Success with Distance Learning for Kids with Autism

May 13, 2020 | Susan Rischall Heytow, M.Ed., BCBA

Suddenly, schools closed their doors because of the COVID-19 public health crisis. Parents now find themselves in a new situation and are essentially responsible for continuing their child’s education at home.

If this is you, your child’s teacher may be using technology such as ZOOM®, Microsoft Teams, Google Hangouts, Schoology and other platforms to communicate with your child. To ensure your child can participate, you’ll need to provide him or her with access to a device and to high speed internet.

Whether your child’s teacher communicates online or provides printed packets of materials, your child will most likely need some help. The task before you may seem daunting, especially if you’re facing all this with a child who has autism or another developmental disability. You’re likely wondering what to do, how to cope and where to start.

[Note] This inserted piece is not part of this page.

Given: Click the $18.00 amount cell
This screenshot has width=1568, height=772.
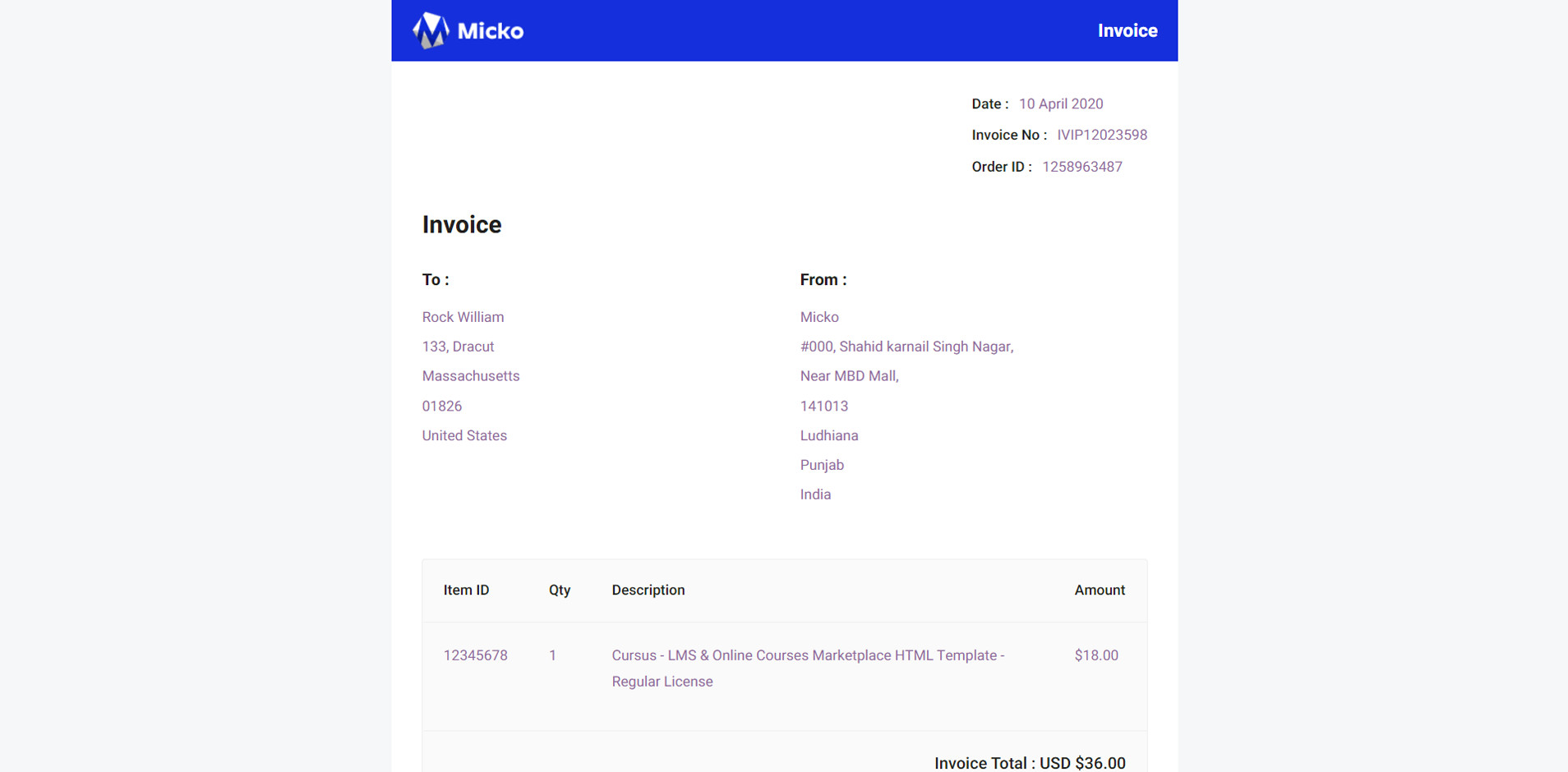Looking at the screenshot, I should coord(1095,656).
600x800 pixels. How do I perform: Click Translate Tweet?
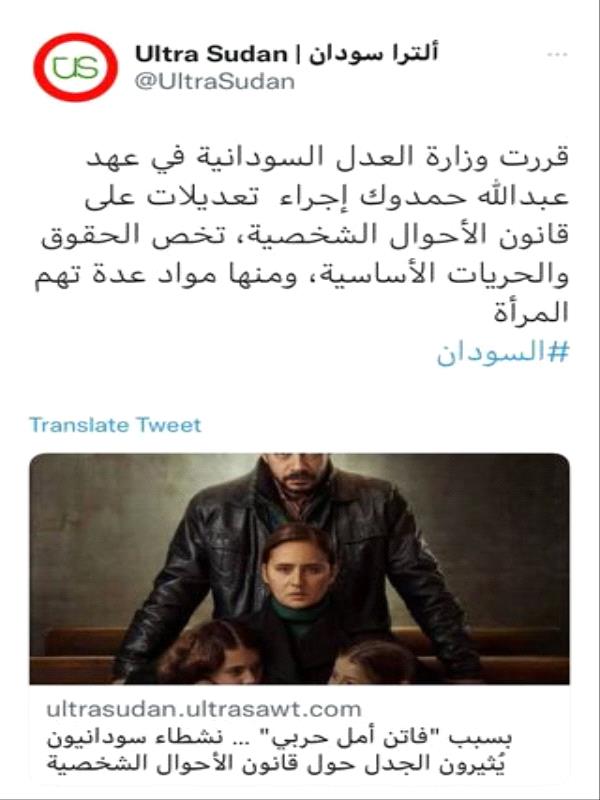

The impact is even greater if your child was receiving 1:1 assistance in the classroom from a qualified behavior interventionist before COVID-19. Obviously since your child is no longer in the classroom, this assistance is either modified or is no longer available.

How do you manage the situation you are in and turn it into a successful and positive experience for you and your child? There are many things you can consider that can be beneficial.

Dealing with Confusion

The first challenge you’re likely to encounter is your child’s confusion over the need to do “school” while “at home.” For a child with autism, routine is important, change can be difficult, and merging the “school” and “home” worlds can be hard for your child to understand and accept.

As you begin to deal with this confusion, it’s crucial your child sees you as cool, calm and collected. Explain the current situation in an age appropriate way. Let your child know that everyone is home, even the teachers are at home, and that this is a new way to learn. It may take a while, but with consistency, the blending of “school” and “home” will become more routine, and your child will likely come to accept the new situation.

Keep a Schedule

Schools have schedules. Kids work best when they have a schedule and know what they can expect of others as well as what is expected of them. Be sure to plan for learning time as well as play time. Try a brain break, like a quick game of tic-tac-toe; or try a movement break like a 2-minute game of Simon Says.

After longer tasks, allow 15-30 minutes of outdoor play time. When your child has worked for a longer time, breaks can be longer too. In addition to play time, you will want to schedule time for snacks. Some snacks will be eaten during break time while others will be a finger food snack to eat while working.

Keeping in mind time for work, play, and nutritious snacks throughout the day, create a visual schedule for your child using pictures and/or words. Depending on your child’s ability, this can be broad or specific. You can make it elaborate and colorful or just write a list. You can include the actual time of day or just the order of events. Be creative. An example of a schedule might be:

  • Wake up, get dressed
  • Breakfast
  • School session with Ms. Smith
  • Break and snack
  • Work on assignment with Mom
  • Lunch
  • Play outside (P.E time)
  • School session with Ms. Jones
  • Break and snack
  • Finish incomplete work (on own or with help)
  • End of school day

Doing School at Home

While schools are generally in session for 6 or more hours per day, it’s important to realize that your child is not engaged in academic tasks for 6 hours straight. During distance learning, your child may spend anywhere from 30 minutes to 3 or 4 hours per day actually engaged in learning activities.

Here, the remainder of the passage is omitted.